> ASSIGNED TASK
From the first line down to the one containing "Given: Select the", reproduce the entries below exactly and leave out the pictures.
(INFORMATION SUPPLIED begins)
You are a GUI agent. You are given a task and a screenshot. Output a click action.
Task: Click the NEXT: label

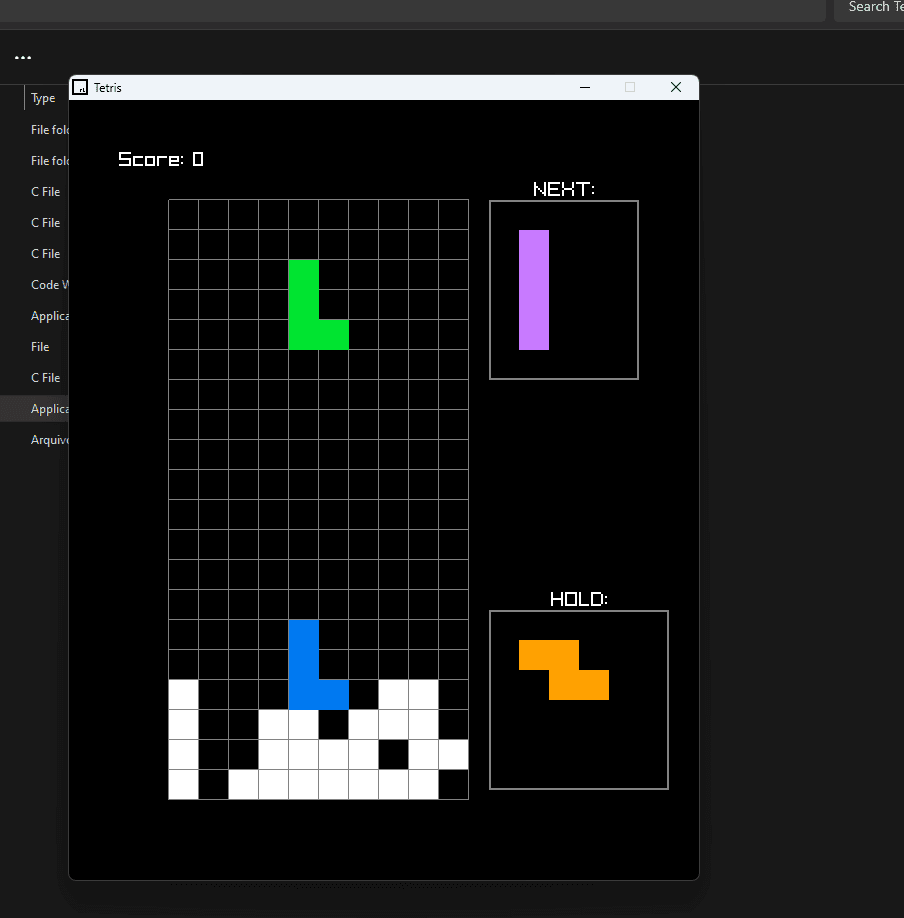point(564,189)
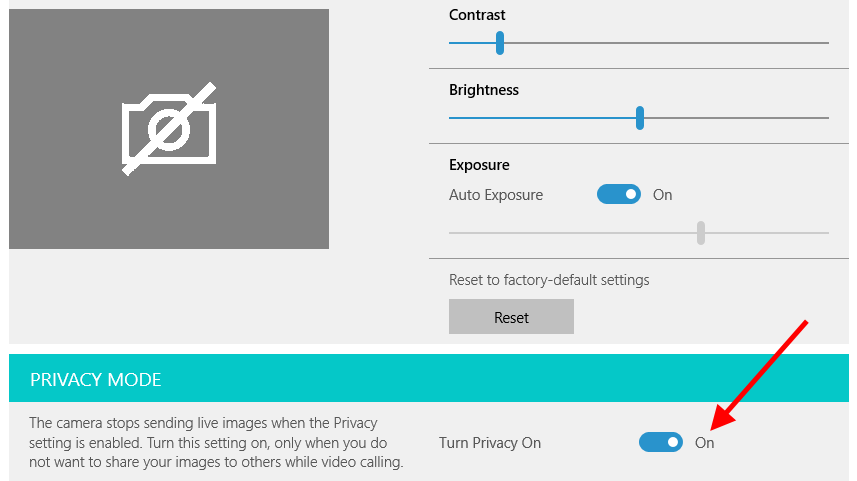Click the Contrast label
This screenshot has width=857, height=481.
[477, 15]
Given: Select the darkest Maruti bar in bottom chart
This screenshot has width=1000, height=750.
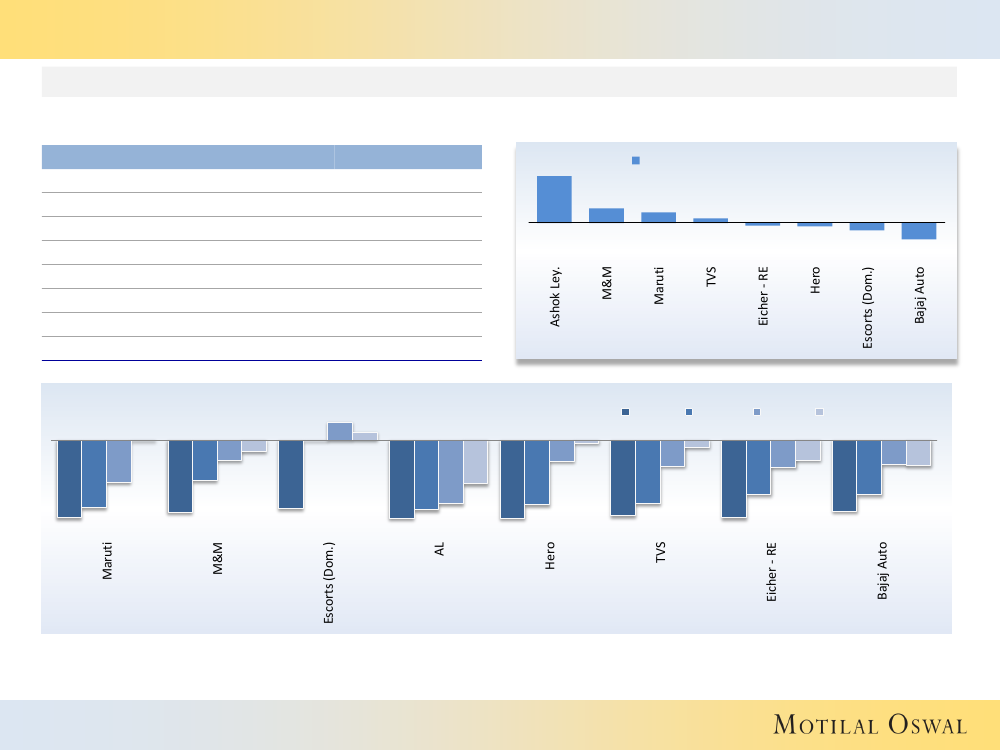Looking at the screenshot, I should 69,479.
(INFORMATION SUPPLIED ends)
> SOLVED PROBLEM
You are a GUI agent. You are given a task and a screenshot. Output a click action.
Task: Click the NEXT: label

point(564,189)
Click the Contrast label
This screenshot has width=857, height=481.
[477, 15]
Given: Select the darkest Maruti bar in bottom chart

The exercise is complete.